-- Stated goal A --
Please edit the stretch of the Ginger passage from "After leaving Brandeis" through "Harvard remain unclear.", substituting "Wayne State" for "Wayne State University".

-- Supplied passage --
──────
After leaving Brandeis in 1966, Ginger taught briefly at Stanford University and moved on to tenured positions at Wayne State University in Detroit and the University of Calgary, in Alberta, Canada. He died in Boston in 1975 of liver failure as a result of cirrhosis from acute alcoholism. At the time of his death, he was married to his third wife, Victoria Granley. Most of his papers were presented to the Labor History Archives at Wayne State University, where they are available for scholarly consultation.

==Continuing controversy==
The details of Ginger's dismissal from Harvard remain unclear.

In September 2000, Ann Fagan Ginger wrote a letter to the Harvard Board of Overseers demanding an apology for Harvard's actions. She also made public FBI files that document Ginger's account of being required to sign an oath. It was the first documented instance in which Harvard had made such a demand. Harvard had publicly announced it would remove members of the Communist Party but not those who refused to answer questions about party affiliation. Harvard replied a few months later, admitting that Ginger had been forced out but not apologizing. Board of Overseers President Sharon Gagnon wrote: "I would not presume to ... second-guess the motives or judgments of individuals in that difficult time. It seems clear, however, that Harvard took an action in the case of Mr. Ginger that many thoughtful people today, looking back, would not find appropriate." Ann Ginger found the response insufficient and said Harvard needed a truth and reconciliation commission to make it face what it had done.
──────
-- Entries for locating items on display --
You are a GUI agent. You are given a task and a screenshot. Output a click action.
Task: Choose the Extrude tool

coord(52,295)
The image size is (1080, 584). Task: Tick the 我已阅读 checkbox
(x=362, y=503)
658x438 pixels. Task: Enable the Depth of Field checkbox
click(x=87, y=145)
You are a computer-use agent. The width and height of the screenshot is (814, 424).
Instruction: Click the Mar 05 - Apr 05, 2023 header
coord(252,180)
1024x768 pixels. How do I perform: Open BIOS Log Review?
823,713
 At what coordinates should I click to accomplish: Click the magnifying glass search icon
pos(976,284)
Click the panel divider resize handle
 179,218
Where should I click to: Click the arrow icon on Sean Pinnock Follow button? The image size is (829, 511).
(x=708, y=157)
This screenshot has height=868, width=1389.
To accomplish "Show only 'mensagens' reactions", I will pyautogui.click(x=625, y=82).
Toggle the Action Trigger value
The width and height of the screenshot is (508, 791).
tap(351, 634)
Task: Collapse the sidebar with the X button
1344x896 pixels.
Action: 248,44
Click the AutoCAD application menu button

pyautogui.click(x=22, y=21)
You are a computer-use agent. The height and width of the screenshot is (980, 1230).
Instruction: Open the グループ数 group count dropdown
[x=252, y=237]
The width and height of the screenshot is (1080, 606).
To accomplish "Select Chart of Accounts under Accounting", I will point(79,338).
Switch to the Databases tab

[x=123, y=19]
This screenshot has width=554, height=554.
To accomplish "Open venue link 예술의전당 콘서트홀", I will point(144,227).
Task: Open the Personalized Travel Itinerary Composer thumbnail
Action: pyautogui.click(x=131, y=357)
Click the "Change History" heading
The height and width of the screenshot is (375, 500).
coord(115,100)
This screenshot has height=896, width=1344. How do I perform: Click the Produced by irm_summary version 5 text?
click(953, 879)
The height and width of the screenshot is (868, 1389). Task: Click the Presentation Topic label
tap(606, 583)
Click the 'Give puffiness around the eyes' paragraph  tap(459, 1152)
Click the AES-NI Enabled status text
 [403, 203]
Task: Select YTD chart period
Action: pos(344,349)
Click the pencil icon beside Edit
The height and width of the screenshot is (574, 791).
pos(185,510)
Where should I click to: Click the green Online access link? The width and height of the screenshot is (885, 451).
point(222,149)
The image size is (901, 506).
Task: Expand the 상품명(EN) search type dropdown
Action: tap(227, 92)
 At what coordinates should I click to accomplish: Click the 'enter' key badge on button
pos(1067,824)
──────
-- Stated goal B --
Convert the entries, from their start through the line containing "click(x=87, y=145)", into a two-column CSV with the headers instruction and answer. Make one row per entry, with each field in quotes and its line breaks turned into spaces.

-- Result A --
After leaving Brandeis in 1966, Ginger taught briefly at Stanford University and moved on to tenured positions at Wayne State in Detroit and the University of Calgary, in Alberta, Canada. He died in Boston in 1975 of liver failure as a result of cirrhosis from acute alcoholism. At the time of his death, he was married to his third wife, Victoria Granley. Most of his papers were presented to the Labor History Archives at Wayne State, where they are available for scholarly consultation.

==Continuing controversy==
The details of Ginger's dismissal from Harvard remain unclear.

-- Result B --
instruction,answer
"You are a GUI agent. You are given a task and a screenshot. Output a click action. Task: Choose the Extrude tool","coord(52,295)"
"The image size is (1080, 584). Task: Tick the 我已阅读 checkbox","(x=362, y=503)"
"658x438 pixels. Task: Enable the Depth of Field checkbox","click(x=87, y=145)"